Krążowniki „Java” i „Sumatra”, których budowę rozpoczęto w Holandii w 1916 roku, miały być budowane przy współpracy stoczni Kruppa. Wkrótce jednak prowadzące wojnę Niemcy, z uwagi na własne potrzeby wojenne, zaprzestały dostarczania neutralnej w I wojnie światowej Holandii materiałów niezbędnych do budowy holenderskich jednostek. Z tego też względu budowa krążowników przeciągnęła się i nie zostały one zwodowane do zakończenia wojny. Przez kilka następnych lat Holendrzy wahali się co do dalszych losów nieukończonych okrętów, których projekt zdążył się już zestarzeć. Zwrócono się o ich przeprojektowanie do brytyjskiego koncernu Vickersa, który jednak nie wywiązał się z zadania w zadowalający sposób i w końcu Holendrzy zdecydowali ukończyć oba krążowniki według oryginalnego projektu, z niewielkimi jedynie ulepszeniami. Budowa, mimo tej decyzji, nadal trwała długo i pomimo wodowania kadłubów w 1920 i 1921 roku, okręty weszły do służby dopiero w latach 1925–1926. Nadano im nazwy od wysp indonezyjskich, Jawy i Sumatry. W 1917 roku zdecydowano o budowie trzeciego okrętu „Celebes”, który miał być przystosowany do roli okrętu flagowego floty kolonii, lecz jego budowę wstrzymano jeszcze przed położeniem stępki, a w roku 1919 anulowano (miał być większy o 155 ton i dłuższy o 3 m)[1].
Okręty typu Java były ogólnie udanymi jednostkami. W momencie projektowania były jednymi z największych, a dzięki temu także jednymi z najsilniejszych krążowników lekkich (dysponowały najsilniejszą salwą burtową spośród okrętów tej klasy okresu I wojny światowej – 7 dział kalibru 15 cm)[2]. Jednakże, z powodu długiej budowy, w momencie wejścia do służby nie były już nowoczesne. Mimo to, były nadal wartościowymi jednostkami, o dobrych własnościach morskich, dość dużej szybkości i względnie silnej artylerii i opancerzeniu[1].
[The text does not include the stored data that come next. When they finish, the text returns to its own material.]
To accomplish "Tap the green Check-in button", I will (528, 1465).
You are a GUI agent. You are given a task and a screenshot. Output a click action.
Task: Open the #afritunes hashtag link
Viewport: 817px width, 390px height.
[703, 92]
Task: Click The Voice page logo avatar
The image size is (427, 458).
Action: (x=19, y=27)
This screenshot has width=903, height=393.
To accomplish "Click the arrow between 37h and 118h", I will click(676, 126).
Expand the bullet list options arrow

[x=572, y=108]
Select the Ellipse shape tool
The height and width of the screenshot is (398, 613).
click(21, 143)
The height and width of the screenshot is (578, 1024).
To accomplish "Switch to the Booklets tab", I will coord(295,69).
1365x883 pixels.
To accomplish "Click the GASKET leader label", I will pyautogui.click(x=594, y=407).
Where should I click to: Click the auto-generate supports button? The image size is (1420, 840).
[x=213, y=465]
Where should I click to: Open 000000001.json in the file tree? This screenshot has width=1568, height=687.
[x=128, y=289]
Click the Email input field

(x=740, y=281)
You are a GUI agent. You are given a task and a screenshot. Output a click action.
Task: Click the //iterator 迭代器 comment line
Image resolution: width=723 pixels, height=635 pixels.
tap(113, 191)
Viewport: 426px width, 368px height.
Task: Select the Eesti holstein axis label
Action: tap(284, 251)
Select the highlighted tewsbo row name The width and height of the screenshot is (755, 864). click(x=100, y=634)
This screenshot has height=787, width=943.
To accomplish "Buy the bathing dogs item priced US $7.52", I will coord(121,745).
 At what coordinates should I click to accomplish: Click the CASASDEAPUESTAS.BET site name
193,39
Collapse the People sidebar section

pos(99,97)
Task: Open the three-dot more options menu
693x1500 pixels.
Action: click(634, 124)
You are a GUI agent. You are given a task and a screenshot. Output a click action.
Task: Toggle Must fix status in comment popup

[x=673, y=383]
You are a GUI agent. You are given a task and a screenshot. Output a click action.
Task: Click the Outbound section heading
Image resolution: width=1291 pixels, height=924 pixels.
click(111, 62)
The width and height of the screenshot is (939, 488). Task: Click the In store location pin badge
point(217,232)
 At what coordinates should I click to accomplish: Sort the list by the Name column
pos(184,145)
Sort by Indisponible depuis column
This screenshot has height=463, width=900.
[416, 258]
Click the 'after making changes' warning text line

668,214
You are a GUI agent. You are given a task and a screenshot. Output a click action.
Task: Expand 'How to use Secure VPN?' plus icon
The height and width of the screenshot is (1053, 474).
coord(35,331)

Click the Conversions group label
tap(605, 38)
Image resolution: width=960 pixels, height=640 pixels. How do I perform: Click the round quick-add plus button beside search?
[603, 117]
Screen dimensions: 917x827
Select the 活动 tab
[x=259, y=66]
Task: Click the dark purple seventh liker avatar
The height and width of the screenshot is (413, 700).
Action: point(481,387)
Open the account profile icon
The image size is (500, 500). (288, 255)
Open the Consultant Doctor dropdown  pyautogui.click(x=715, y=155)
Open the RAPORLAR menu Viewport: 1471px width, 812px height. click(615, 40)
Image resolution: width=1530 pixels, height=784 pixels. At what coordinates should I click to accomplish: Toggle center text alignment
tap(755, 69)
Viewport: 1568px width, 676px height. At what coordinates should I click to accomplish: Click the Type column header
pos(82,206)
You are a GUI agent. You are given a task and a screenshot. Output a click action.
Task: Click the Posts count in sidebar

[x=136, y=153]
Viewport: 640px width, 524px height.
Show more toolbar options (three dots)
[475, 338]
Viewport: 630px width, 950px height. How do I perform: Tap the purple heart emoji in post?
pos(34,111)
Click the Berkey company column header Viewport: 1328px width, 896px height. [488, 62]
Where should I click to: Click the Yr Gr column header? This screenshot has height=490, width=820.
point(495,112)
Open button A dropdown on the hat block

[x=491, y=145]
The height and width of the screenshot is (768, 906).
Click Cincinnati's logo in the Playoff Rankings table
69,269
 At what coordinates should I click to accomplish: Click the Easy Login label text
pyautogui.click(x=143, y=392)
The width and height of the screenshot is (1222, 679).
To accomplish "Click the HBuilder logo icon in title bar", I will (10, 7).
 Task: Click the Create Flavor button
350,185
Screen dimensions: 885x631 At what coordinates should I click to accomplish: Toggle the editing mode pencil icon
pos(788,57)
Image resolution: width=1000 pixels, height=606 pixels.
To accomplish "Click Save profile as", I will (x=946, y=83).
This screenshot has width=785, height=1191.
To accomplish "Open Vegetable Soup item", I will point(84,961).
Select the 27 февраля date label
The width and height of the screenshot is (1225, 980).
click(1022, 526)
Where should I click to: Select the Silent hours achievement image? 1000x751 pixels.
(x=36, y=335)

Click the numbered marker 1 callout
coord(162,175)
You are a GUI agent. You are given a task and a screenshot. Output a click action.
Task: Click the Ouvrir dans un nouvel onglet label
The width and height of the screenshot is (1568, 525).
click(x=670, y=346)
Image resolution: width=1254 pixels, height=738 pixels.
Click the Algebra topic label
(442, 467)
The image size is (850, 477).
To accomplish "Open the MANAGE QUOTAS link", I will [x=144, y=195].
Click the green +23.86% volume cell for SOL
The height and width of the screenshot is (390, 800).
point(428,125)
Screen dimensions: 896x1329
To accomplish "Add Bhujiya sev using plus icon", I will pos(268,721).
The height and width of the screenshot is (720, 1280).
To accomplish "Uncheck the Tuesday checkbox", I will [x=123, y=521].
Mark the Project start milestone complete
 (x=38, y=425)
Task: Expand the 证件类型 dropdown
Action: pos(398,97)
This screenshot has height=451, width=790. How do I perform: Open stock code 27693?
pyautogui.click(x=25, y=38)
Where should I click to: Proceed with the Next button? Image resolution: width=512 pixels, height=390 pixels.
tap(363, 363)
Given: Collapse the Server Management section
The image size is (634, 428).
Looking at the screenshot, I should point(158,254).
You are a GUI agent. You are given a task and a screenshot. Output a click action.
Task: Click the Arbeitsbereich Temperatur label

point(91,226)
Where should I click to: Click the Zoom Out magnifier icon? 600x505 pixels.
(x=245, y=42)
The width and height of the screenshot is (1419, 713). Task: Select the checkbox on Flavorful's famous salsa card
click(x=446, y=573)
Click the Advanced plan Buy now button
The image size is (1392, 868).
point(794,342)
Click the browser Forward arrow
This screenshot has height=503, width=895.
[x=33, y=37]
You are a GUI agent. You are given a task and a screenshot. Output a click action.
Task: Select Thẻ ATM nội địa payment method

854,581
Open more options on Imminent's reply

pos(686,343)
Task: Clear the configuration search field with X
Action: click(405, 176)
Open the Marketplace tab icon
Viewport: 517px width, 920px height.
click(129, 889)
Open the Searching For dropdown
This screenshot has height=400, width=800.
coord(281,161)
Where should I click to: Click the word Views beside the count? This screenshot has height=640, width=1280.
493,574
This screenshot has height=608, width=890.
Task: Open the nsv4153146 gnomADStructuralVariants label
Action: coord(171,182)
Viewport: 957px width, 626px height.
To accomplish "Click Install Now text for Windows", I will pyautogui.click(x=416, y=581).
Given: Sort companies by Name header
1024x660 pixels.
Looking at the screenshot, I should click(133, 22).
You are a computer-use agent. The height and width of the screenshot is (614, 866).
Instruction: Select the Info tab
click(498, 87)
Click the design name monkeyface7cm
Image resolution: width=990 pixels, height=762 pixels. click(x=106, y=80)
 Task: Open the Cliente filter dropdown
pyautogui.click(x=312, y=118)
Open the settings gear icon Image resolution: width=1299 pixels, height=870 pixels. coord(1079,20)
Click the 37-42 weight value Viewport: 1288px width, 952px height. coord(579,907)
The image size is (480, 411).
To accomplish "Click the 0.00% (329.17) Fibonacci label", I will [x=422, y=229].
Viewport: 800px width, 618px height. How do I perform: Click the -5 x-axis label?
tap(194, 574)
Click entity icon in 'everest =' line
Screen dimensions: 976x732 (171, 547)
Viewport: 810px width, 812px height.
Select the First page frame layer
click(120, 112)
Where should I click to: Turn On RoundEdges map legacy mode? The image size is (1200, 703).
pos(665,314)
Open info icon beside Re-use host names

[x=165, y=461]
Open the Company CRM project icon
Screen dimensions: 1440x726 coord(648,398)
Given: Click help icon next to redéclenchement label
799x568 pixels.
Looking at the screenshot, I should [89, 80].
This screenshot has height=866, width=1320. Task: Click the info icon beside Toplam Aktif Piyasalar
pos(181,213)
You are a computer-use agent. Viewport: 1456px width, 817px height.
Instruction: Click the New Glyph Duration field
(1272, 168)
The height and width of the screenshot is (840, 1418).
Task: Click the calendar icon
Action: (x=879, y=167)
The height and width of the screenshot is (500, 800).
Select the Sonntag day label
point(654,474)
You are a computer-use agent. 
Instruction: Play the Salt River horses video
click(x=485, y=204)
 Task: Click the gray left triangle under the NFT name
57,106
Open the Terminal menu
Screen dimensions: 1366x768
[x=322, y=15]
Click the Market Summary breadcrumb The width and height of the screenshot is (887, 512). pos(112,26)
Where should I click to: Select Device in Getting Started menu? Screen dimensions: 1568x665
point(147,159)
Kadłub o wysokich burtach miał podniesiony pokład dziobowy rozciągający się na ok. 4/5 długości kadłuba, z lekkim wzniosem na dziobie, co dawało dobrą dzielność morską[1]. Dziobnica była pionowa. Na pokładzie dziobowym znajdowało się działo artylerii głównej, za nim drugie na wydłużonym dolnym piętrze nadbudówki dziobowej. Sama nadbudówka miała spore rozmiary i była połączona z przednim kominem. Sylwetkę okrętów wyróżniały dwa szerokie kominy, z piramidowymi obudowami u ich podstawy, w których znajdowały się żaluzje czerpni powietrza (podobnie do niemieckich krążowników liniowych). Na rufie znajdowała się niewielka nadbudówka, za nią działo na końcu pokładu górnego i ostatnie na obniżonym pokładzie rufowym. Pozostałe 6 dział artylerii głównej rozmieszczonych było na pokładzie górnym na śródokręciu, po trzy wzdłuż burt[1].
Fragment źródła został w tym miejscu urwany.